Vielleicht täuscht mich die Erinnerung, weil niemand nach einer Operation ein Bonbon lutschen kann. Als aber meine Mutter am schluchzen war und die Ärzte das mit meinem Herzen verstehen wollten, da wollte ich nicht, dass es dem Menschen neben mir zuzumuten sei, ich wollte, es gäbe eine Trennung, zumindest diesen Vorhang, dass er die scheiß Geräusche zwar hört, aber nicht rüberschauen muss, nur auf seine Dose schaut und abwartet und alle Untersuchungen und Beschwichtigungen gegenüber meiner Mutter diskret, abgeschirmt stattfinden.
Wir sind also getrennt von diesem Tuch, es scheint mir nur so hauchdünn wie die Auflage auf den Krankenliegen, die immer ausgetauscht werden. Vielleicht, weil die Abtrennung so provisorisch, zunächst angedacht ist, aber sie bewegt sich leicht, wann immer Pfleger kommen und gehen oder wenn das Fenster auf Kipp ist und bald geht mein Blick durch die Lücken, die entstehen, weil das Tuch in Streifen zwischen uns hängt.

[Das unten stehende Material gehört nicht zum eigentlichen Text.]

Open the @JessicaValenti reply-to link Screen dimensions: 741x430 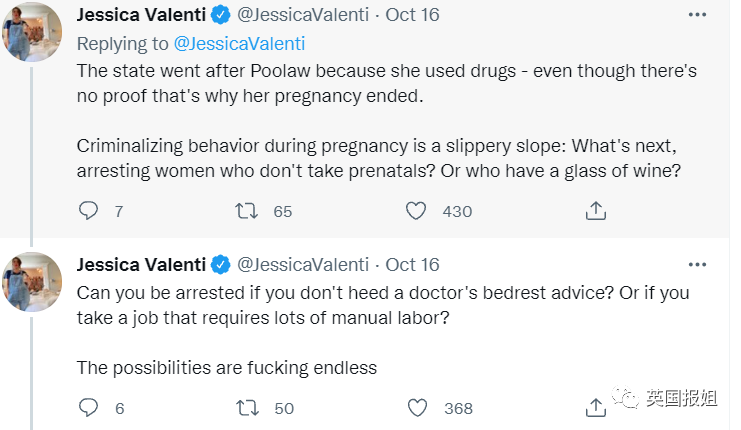point(240,44)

Ich sehe dich und verstumme. Ich erkenne dich, wo ich dachte, vielleicht könne ich dich nicht erkennen, weil es so lange her ist. Aber in einer festen Gewissheit bist du es, sind wir nebeneinander gelandet. Ich versuche mich anzustrengen, versuche darüber nachzudenken, ob es nicht so wäre, eigentlich, dass man nach Geschlechtern getrennt in einem Krankenzimmer liegt, so wirklich kann ich aber nicht zuordnen, in welcher Art von Zimmer oder Einrichtung wir sind. Vielleicht gibt es andere Regelungen in Notfällen, Hospizen oder Krankenhäuser anderer Länder, es spielt auch alles keine Rolle mehr, weil ich abwartend bin und es keine Anstrengung braucht, das zu verstehen, jetzt sind nur diese Tücher und das hinüberspähen da. Wir fangen kein Gespräch an, aber ich glaube, es bewegen sich stumm die Lippen, auch der Blick wandert und mir ist, als wandere ich mit, als würden sich bewusstlos die Wege in mir ablaufen, in einer ähnlichen Bewegung wie sich dein Augapfel von links nach rechts dreht. Ich bemerke es als Erste, dass wir hier gemeinsam sind, da legt sich dein Kopf nach rechts, du bist zu meiner Linken und wir sehen uns an. Ich glaube, es ist vor allem Müdigkeit, aber auch ruhiges Erkennen. Es ist stumm und weich.